RASolute 302, dicevamo, era il trial di seconda linea. Quello di prima linea (RASolute 303, in corso) confronta daraxonrasib in combinazione con la chemio contro la chemio standard, sui pazienti appena diagnosticati. Se anche solo una frazione del beneficio osservato in seconda linea si riproduce in prima, parliamo di una traslazione completa di come si tratterà la malattia.
E poi c’è il resto della famiglia RAS: colon, polmone, vie biliari, sono già nei trial preliminari. La FDA ha aperto l’accesso allargato a daraxonrasib il primo maggio 2026, prima ancora dell’approvazione formale. Su questo argomento, intanto, in attesa di altri risultati promettenti come quelli del vaccino mRNA contro quattro tumori di BioNTech, ricerca che a fine 2026 darà i suoi primi dati di fase 3, daraxonrasib resta il candidato più solido. Negli ultimi mesi avevamo già visto l’approvazione FDA di Optune Pax con i campi elettrici (due mesi di sopravvivenza in più nelle forme localmente avanzate) e tecniche di diagnosi precoce capaci di rilevare il pancreas allo stadio 1. Tre fronti diversi, lo stesso obiettivo, finalmente con qualcosa di concreto da sommare.
Scheda Studio
Pubblicazione: O’Reilly E.M., Wainberg Z.A., Hendifar A.E., Wolpin B.M. et al. (per il RASolute 302 Trial Investigators), “Daraxonrasib or Chemotherapy in Previously Treated Metastatic Pancreatic Cancer”, pubblicato sul New England Journal of Medicine, 31 maggio 2026. DOI: 10.1056/NEJMoa2605555.
Quando lo vedremo davvero
Orizzonte stimato: 1-3 anni per l’arrivo nella pratica clinica statunitense (l’FDA ha già concesso l’accesso allargato), 2-4 anni per l’Europa e l’Italia tramite EMA e poi AIFA.

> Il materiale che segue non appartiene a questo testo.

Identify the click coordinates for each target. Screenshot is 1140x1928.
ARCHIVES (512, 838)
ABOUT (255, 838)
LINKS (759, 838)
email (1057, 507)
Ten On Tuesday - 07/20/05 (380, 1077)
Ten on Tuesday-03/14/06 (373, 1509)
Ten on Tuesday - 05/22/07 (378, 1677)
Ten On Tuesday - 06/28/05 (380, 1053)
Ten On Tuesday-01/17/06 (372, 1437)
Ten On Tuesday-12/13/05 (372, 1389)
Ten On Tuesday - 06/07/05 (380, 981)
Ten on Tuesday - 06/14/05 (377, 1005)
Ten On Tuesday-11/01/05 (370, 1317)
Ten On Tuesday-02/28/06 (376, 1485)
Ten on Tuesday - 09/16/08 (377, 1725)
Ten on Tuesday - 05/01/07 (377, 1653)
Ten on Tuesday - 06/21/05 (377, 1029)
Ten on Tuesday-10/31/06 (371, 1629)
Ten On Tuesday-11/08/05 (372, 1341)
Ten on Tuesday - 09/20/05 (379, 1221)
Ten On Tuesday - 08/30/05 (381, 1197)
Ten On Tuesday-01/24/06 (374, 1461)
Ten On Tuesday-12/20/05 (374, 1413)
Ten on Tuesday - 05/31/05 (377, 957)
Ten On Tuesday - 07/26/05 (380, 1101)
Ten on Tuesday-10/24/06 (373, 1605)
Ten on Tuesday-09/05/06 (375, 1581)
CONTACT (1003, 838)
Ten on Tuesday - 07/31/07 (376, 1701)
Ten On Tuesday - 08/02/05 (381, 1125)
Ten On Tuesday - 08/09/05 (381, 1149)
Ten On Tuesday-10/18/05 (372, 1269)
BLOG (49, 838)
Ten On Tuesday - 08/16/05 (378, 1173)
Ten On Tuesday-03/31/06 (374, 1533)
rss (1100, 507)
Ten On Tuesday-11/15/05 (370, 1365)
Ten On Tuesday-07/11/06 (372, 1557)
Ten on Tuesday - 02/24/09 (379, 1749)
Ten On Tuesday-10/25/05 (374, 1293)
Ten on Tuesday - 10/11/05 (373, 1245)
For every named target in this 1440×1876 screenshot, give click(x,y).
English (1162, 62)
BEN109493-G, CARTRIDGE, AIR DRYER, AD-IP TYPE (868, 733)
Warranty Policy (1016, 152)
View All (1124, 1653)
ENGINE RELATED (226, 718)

Daraxonrasib ha già ottenuto il National Priority Voucher della FDA, che accorcia i tempi di revisione. Il costo annuale dei nuovi farmaci oncologici orali negli Stati Uniti oscilla tra i 150 e i 300mila dollari per paziente: rimborsabilità SSN e tempistiche di contrattazione AIFA saranno il vero collo di bottiglia per chi vive in Italia. Beneficeranno per primi i pazienti già trattati nei grandi centri oncologici accademici, poi gli altri.
Sei mesi e mezzo, sulla carta, sono pochi. Sulla carta. Wolpin, a Chicago, ha detto che si aspetta che questo cambi la pratica clinica: perché è la prima volta che la RAS si è fatta colpire davvero.
Per essere un nuovo inizio, fa sperare davvero.